Start of Provided records

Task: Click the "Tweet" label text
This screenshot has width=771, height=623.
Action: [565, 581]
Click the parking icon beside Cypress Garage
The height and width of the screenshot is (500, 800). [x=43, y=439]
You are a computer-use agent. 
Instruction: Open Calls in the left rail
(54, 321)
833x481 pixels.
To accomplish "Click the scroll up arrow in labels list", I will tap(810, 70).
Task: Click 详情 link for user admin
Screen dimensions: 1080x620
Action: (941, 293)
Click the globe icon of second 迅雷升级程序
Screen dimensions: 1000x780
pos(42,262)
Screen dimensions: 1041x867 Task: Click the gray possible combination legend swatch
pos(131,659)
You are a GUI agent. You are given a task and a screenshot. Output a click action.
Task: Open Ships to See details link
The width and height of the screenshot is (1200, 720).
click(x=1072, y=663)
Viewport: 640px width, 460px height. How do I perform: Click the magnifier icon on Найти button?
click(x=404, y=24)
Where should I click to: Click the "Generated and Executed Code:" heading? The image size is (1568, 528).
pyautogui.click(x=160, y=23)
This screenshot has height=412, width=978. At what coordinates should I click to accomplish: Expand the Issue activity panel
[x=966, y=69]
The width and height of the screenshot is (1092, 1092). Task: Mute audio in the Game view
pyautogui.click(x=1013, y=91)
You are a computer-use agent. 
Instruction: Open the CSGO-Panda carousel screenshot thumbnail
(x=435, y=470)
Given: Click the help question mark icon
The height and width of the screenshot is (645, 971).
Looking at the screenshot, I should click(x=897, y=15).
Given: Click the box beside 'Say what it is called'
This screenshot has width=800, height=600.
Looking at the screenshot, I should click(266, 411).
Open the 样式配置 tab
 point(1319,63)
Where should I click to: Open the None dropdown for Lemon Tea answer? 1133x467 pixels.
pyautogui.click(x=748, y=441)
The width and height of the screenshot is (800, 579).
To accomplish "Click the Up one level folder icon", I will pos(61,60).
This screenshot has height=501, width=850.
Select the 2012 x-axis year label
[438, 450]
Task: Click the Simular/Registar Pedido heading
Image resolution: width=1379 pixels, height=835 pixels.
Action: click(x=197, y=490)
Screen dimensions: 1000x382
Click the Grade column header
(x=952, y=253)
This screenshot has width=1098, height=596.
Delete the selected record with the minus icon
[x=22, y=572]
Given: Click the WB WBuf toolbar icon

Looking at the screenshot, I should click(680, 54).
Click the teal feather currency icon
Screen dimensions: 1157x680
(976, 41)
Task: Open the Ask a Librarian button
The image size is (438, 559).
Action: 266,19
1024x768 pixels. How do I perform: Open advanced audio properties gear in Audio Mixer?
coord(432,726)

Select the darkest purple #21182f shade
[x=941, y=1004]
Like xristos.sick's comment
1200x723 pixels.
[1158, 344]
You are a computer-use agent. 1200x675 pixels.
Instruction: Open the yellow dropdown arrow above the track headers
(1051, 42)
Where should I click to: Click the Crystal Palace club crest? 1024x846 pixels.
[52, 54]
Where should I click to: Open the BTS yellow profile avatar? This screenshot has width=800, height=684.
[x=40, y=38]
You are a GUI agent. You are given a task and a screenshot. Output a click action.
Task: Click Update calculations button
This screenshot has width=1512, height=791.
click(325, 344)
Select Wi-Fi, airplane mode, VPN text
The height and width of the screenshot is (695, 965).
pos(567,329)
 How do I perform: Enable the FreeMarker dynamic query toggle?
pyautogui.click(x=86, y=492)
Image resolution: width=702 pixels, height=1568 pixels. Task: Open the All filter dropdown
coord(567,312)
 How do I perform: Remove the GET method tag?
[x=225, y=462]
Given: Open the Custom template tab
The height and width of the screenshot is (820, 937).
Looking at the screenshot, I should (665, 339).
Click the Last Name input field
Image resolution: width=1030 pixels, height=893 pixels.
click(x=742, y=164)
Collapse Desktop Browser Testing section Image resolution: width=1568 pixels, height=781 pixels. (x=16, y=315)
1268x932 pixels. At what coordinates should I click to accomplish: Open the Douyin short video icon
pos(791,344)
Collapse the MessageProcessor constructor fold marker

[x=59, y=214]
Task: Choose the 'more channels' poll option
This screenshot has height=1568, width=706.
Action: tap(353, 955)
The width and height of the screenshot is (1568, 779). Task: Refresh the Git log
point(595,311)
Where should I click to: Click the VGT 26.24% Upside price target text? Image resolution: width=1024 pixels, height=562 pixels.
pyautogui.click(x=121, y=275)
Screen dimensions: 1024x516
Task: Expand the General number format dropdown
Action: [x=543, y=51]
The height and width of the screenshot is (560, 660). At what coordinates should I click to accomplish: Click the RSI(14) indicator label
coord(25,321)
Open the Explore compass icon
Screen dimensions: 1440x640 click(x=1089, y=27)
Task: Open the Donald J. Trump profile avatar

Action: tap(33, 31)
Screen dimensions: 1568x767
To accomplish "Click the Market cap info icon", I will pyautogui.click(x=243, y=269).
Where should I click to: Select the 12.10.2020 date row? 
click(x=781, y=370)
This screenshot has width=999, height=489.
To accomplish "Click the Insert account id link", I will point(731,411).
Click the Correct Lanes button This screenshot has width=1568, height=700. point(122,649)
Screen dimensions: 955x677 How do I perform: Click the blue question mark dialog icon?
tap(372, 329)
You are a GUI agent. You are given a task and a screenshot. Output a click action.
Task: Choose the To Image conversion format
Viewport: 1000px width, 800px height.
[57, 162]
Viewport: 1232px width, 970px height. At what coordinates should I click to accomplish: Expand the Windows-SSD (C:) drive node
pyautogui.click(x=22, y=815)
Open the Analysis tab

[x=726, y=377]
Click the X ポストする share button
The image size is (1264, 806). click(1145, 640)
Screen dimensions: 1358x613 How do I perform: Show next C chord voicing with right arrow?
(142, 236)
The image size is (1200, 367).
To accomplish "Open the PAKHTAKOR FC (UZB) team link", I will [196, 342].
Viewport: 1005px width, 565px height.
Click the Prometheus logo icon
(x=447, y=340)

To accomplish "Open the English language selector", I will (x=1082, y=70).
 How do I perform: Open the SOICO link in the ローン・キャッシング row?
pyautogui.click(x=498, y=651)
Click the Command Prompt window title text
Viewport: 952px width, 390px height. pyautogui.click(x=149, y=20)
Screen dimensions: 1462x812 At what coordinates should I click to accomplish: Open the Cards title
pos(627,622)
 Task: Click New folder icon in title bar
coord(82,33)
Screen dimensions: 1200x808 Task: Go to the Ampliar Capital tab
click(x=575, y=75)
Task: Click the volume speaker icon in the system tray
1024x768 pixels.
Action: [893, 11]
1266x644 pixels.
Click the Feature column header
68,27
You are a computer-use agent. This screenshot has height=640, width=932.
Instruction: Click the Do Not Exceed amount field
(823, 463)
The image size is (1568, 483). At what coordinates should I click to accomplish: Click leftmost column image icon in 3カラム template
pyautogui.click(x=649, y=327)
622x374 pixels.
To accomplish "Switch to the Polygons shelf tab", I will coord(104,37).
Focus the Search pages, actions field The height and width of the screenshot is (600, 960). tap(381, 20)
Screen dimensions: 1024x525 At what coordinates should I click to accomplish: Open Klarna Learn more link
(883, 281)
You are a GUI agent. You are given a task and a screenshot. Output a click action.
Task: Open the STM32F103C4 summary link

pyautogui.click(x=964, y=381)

End of Provided records

- Exercise description: Every line of the listing above should be copied word for word.

- Task solution:
Task: Click the "Tweet" label text
This screenshot has width=771, height=623.
Action: [565, 581]
Click the parking icon beside Cypress Garage
The height and width of the screenshot is (500, 800). [x=43, y=439]
You are a computer-use agent. 
Instruction: Open Calls in the left rail
(54, 321)
833x481 pixels.
To accomplish "Click the scroll up arrow in labels list", I will tap(810, 70).
Task: Click 详情 link for user admin
Screen dimensions: 1080x620
Action: (941, 293)
Click the globe icon of second 迅雷升级程序
Screen dimensions: 1000x780
pos(42,262)
Screen dimensions: 1041x867 Task: Click the gray possible combination legend swatch
pos(131,659)
You are a GUI agent. You are given a task and a screenshot. Output a click action.
Task: Open Ships to See details link
The width and height of the screenshot is (1200, 720).
click(x=1072, y=663)
Viewport: 640px width, 460px height. How do I perform: Click the magnifier icon on Найти button?
click(x=404, y=24)
Where should I click to: Click the "Generated and Executed Code:" heading? The image size is (1568, 528).
pyautogui.click(x=160, y=23)
This screenshot has height=412, width=978. At what coordinates should I click to accomplish: Expand the Issue activity panel
[x=966, y=69]
The width and height of the screenshot is (1092, 1092). Task: Mute audio in the Game view
pyautogui.click(x=1013, y=91)
You are a computer-use agent. 
Instruction: Open the CSGO-Panda carousel screenshot thumbnail
(x=435, y=470)
Given: Click the help question mark icon
The height and width of the screenshot is (645, 971).
Looking at the screenshot, I should click(x=897, y=15).
Given: Click the box beside 'Say what it is called'
This screenshot has width=800, height=600.
Looking at the screenshot, I should click(266, 411).
Open the 样式配置 tab
 point(1319,63)
Where should I click to: Open the None dropdown for Lemon Tea answer? 1133x467 pixels.
pyautogui.click(x=748, y=441)
The width and height of the screenshot is (800, 579).
To accomplish "Click the Up one level folder icon", I will pos(61,60).
This screenshot has height=501, width=850.
Select the 2012 x-axis year label
[438, 450]
Task: Click the Simular/Registar Pedido heading
Image resolution: width=1379 pixels, height=835 pixels.
Action: click(x=197, y=490)
Screen dimensions: 1000x382
Click the Grade column header
(x=952, y=253)
This screenshot has width=1098, height=596.
Delete the selected record with the minus icon
[x=22, y=572]
Given: Click the WB WBuf toolbar icon

Looking at the screenshot, I should click(680, 54).
Click the teal feather currency icon
Screen dimensions: 1157x680
(976, 41)
Task: Open the Ask a Librarian button
The image size is (438, 559).
Action: 266,19
1024x768 pixels. How do I perform: Open advanced audio properties gear in Audio Mixer?
coord(432,726)

Select the darkest purple #21182f shade
[x=941, y=1004]
Like xristos.sick's comment
1200x723 pixels.
[1158, 344]
You are a computer-use agent. 1200x675 pixels.
Instruction: Open the yellow dropdown arrow above the track headers
(1051, 42)
Where should I click to: Click the Crystal Palace club crest? 1024x846 pixels.
[52, 54]
Where should I click to: Open the BTS yellow profile avatar? This screenshot has width=800, height=684.
[x=40, y=38]
You are a GUI agent. You are given a task and a screenshot. Output a click action.
Task: Click Update calculations button
This screenshot has width=1512, height=791.
click(325, 344)
Select Wi-Fi, airplane mode, VPN text
The height and width of the screenshot is (695, 965).
pos(567,329)
 How do I perform: Enable the FreeMarker dynamic query toggle?
pyautogui.click(x=86, y=492)
Image resolution: width=702 pixels, height=1568 pixels. Task: Open the All filter dropdown
coord(567,312)
 How do I perform: Remove the GET method tag?
[x=225, y=462]
Given: Open the Custom template tab
The height and width of the screenshot is (820, 937).
Looking at the screenshot, I should (665, 339).
Click the Last Name input field
Image resolution: width=1030 pixels, height=893 pixels.
click(x=742, y=164)
Collapse Desktop Browser Testing section Image resolution: width=1568 pixels, height=781 pixels. (x=16, y=315)
1268x932 pixels. At what coordinates should I click to accomplish: Open the Douyin short video icon
pos(791,344)
Collapse the MessageProcessor constructor fold marker

[x=59, y=214]
Task: Choose the 'more channels' poll option
This screenshot has height=1568, width=706.
Action: tap(353, 955)
The width and height of the screenshot is (1568, 779). Task: Refresh the Git log
point(595,311)
Where should I click to: Click the VGT 26.24% Upside price target text? Image resolution: width=1024 pixels, height=562 pixels.
pyautogui.click(x=121, y=275)
Screen dimensions: 1024x516
Task: Expand the General number format dropdown
Action: [x=543, y=51]
The height and width of the screenshot is (560, 660). At what coordinates should I click to accomplish: Click the RSI(14) indicator label
coord(25,321)
Open the Explore compass icon
Screen dimensions: 1440x640 click(x=1089, y=27)
Task: Open the Donald J. Trump profile avatar

Action: tap(33, 31)
Screen dimensions: 1568x767
To accomplish "Click the Market cap info icon", I will pyautogui.click(x=243, y=269).
Where should I click to: Select the 12.10.2020 date row? 
click(x=781, y=370)
This screenshot has width=999, height=489.
To accomplish "Click the Insert account id link", I will point(731,411).
Click the Correct Lanes button This screenshot has width=1568, height=700. point(122,649)
Screen dimensions: 955x677 How do I perform: Click the blue question mark dialog icon?
tap(372, 329)
You are a GUI agent. You are given a task and a screenshot. Output a click action.
Task: Choose the To Image conversion format
Viewport: 1000px width, 800px height.
[57, 162]
Viewport: 1232px width, 970px height. At what coordinates should I click to accomplish: Expand the Windows-SSD (C:) drive node
pyautogui.click(x=22, y=815)
Open the Analysis tab

[x=726, y=377]
Click the X ポストする share button
The image size is (1264, 806). click(1145, 640)
Screen dimensions: 1358x613 How do I perform: Show next C chord voicing with right arrow?
(142, 236)
The image size is (1200, 367).
To accomplish "Open the PAKHTAKOR FC (UZB) team link", I will [196, 342].
Viewport: 1005px width, 565px height.
Click the Prometheus logo icon
(x=447, y=340)

To accomplish "Open the English language selector", I will (x=1082, y=70).
 How do I perform: Open the SOICO link in the ローン・キャッシング row?
pyautogui.click(x=498, y=651)
Click the Command Prompt window title text
Viewport: 952px width, 390px height. pyautogui.click(x=149, y=20)
Screen dimensions: 1462x812 At what coordinates should I click to accomplish: Open the Cards title
pos(627,622)
 Task: Click New folder icon in title bar
coord(82,33)
Screen dimensions: 1200x808 Task: Go to the Ampliar Capital tab
click(x=575, y=75)
Task: Click the volume speaker icon in the system tray
1024x768 pixels.
Action: [893, 11]
1266x644 pixels.
Click the Feature column header
68,27
You are a computer-use agent. This screenshot has height=640, width=932.
Instruction: Click the Do Not Exceed amount field
(823, 463)
The image size is (1568, 483). At what coordinates should I click to accomplish: Click leftmost column image icon in 3カラム template
pyautogui.click(x=649, y=327)
622x374 pixels.
To accomplish "Switch to the Polygons shelf tab", I will coord(104,37).
Focus the Search pages, actions field The height and width of the screenshot is (600, 960). tap(381, 20)
Screen dimensions: 1024x525 At what coordinates should I click to accomplish: Open Klarna Learn more link
(883, 281)
You are a GUI agent. You are given a task and a screenshot. Output a click action.
Task: Open the STM32F103C4 summary link

pyautogui.click(x=964, y=381)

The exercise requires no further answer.